Years later, he retold that story to Jodie, and she was aghast at 15 year old Mitch’s assumptions. Then she hugged him tightly, but only after a good whack upside the head.
He pointed the camera at the end of the dock, imagined them both sitting there half of a lifetime ago, and took the shot. Sure, an empty dock on a fall day was a photography cliche, but he needed a warmup and it felt right to do. A few more shots were taken before moving on, focusing on the lake’s glassy water and the tree’s vivid colors until he was interrupted by rustling that came from the adjacent woods. He turned to look, and saw a lone doe that was frozen in place. “Hi there,” whispered Mitch, and he was able to get some pictures before she disappeared into the thicket.
Eying the canoe upon its sawhorse rack, he was filled with a sense of adventure. Once upon a time, bodies of water incited a phobic reaction; even when he hung out here with Jodie, he never so much as dipped his toes into the lake, enduring the proximity to the water because he liked her enough to do so. But since then, he made great strides to no longer fearful, and thanks to an old roommate he even learned to paddle.
Above, some kind of bird of prey circled, as if to beckon him onto the water. However, it’d be wise to alert someone before embarking. Maybe he could convince Jodie to come out with him, and then he’d try to get a few closeups of the raptor if it was still around.
That was a task for later, when Jodie needed a break from working.

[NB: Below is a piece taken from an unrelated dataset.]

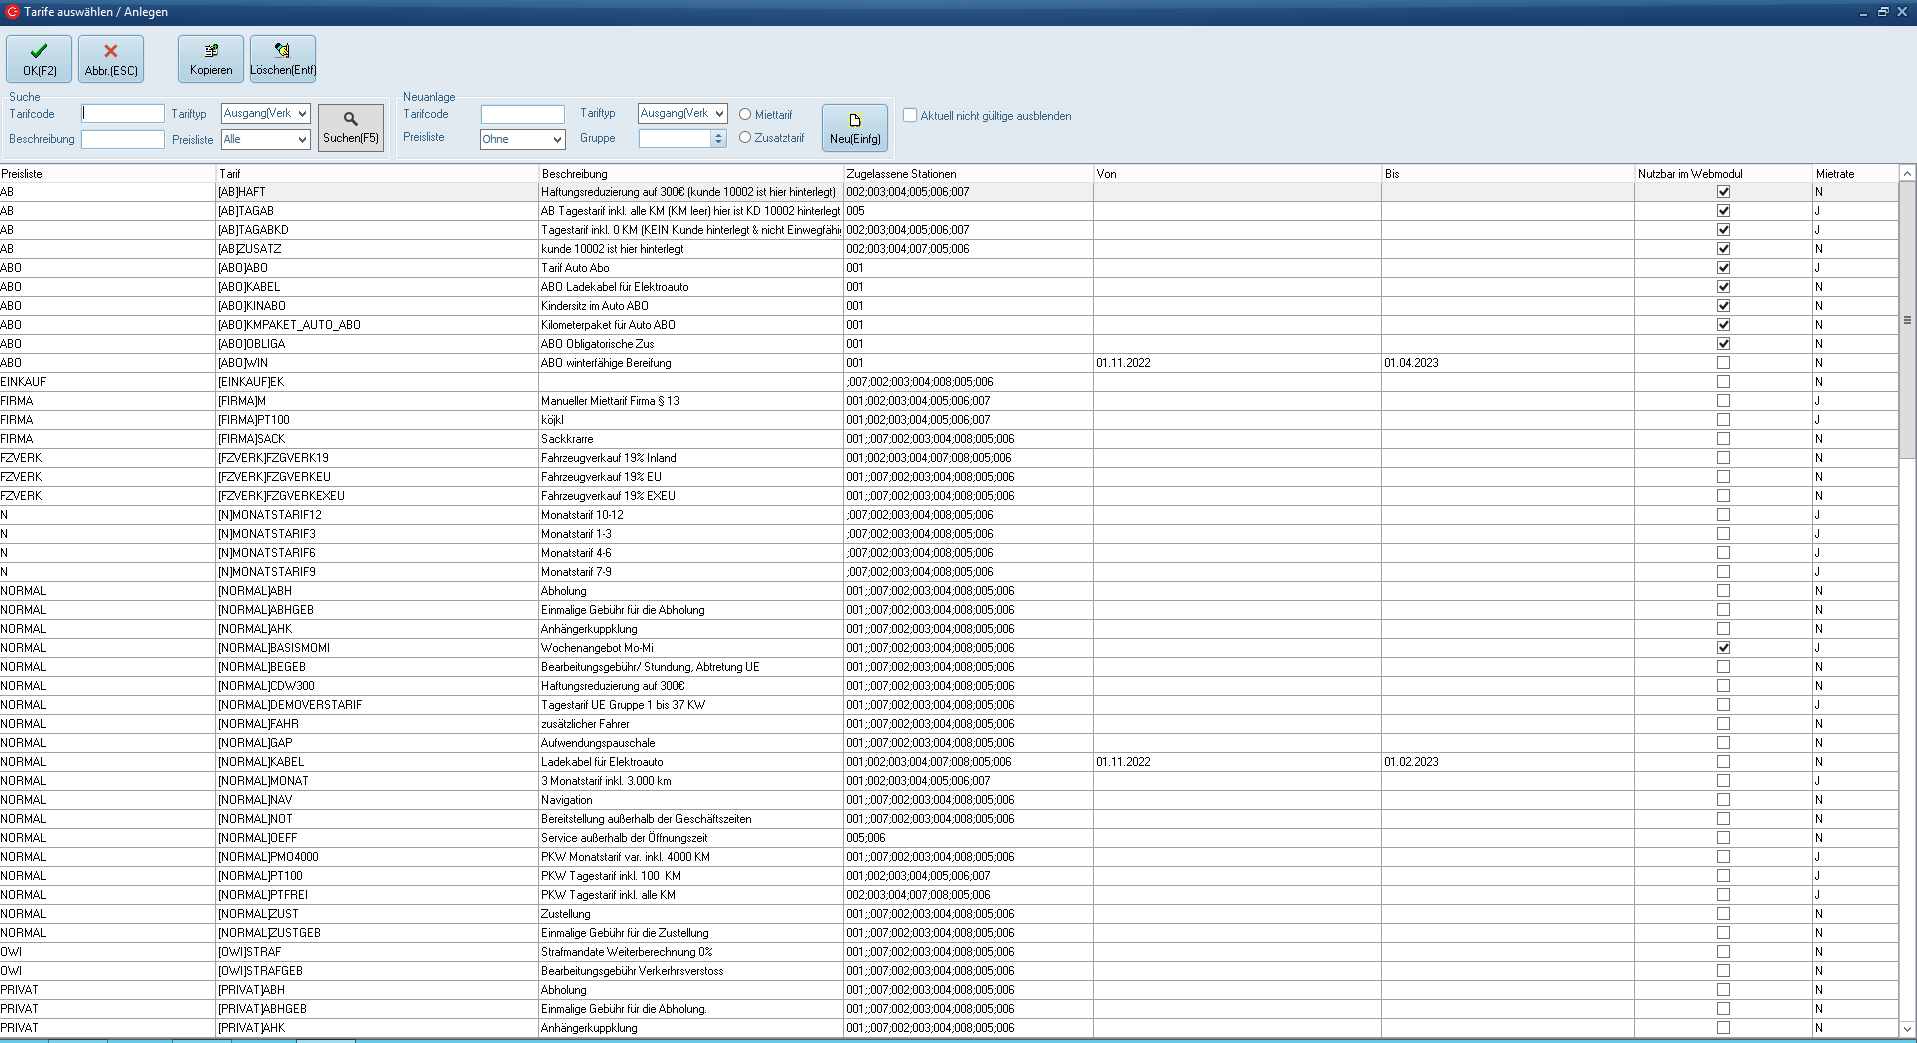Image resolution: width=1917 pixels, height=1043 pixels.
Task: Restore the window using title bar restore icon
Action: pos(1883,12)
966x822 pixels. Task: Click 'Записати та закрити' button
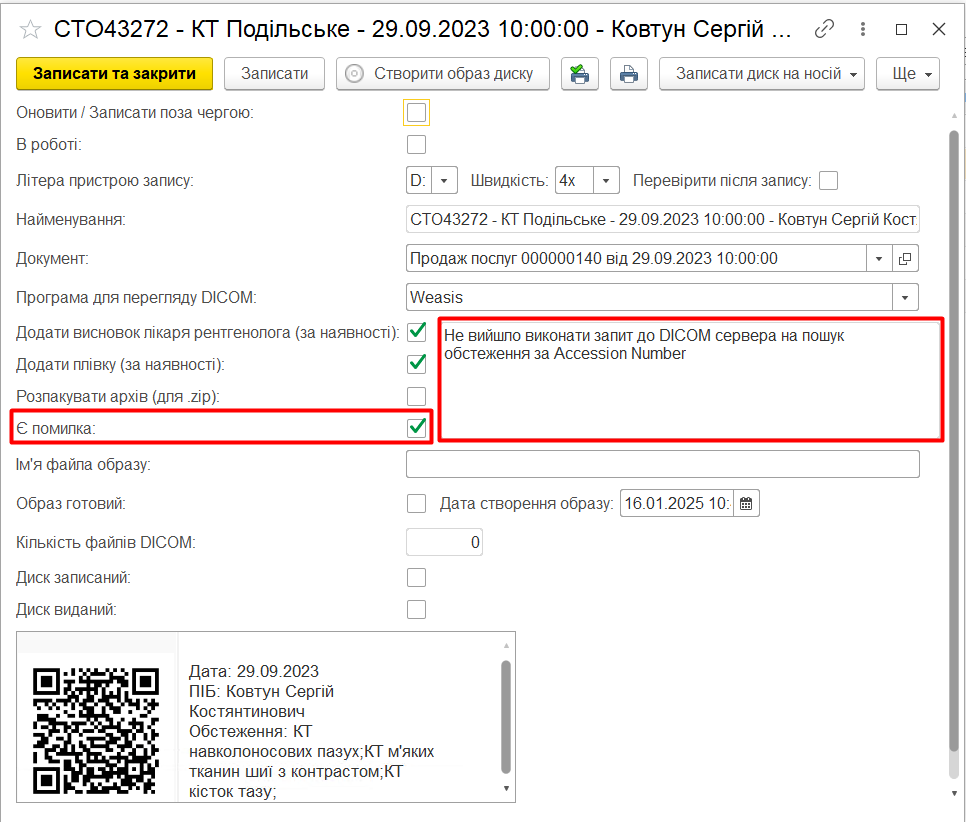pyautogui.click(x=114, y=74)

He spotted a hammock that was suspended between two trees at the edge of the forest and opted to climb into it. Closing his eyes, he relished in the sporadic cold breeze that rocked him back and forth. For a few moments, he considered how feasible it’d be to move here. When nearly everything fell apart last February, Roland offered the cabin for him to stay at for as long as he needed it, even if that timeline was indefinite.

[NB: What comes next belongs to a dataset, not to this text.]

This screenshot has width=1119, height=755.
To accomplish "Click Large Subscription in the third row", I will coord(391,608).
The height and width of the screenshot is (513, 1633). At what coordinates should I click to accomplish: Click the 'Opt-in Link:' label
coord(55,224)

Without a doubt, he first needed a better car because all of the surrounding roads were mostly dirt and winter would be hell on his ancient Volvo. But he’d been granted the blessing from work to fully go remote, and it was only about an hour and a half away from Monument, which was considerably better than Greenwich’s three hour commute.
A reset may do him well. And maybe this slow-paced setting would get old over time, but maybe that was exactly what he needed for right now: to get the the point where a situation could get old for once, and instead of it becoming exhausting.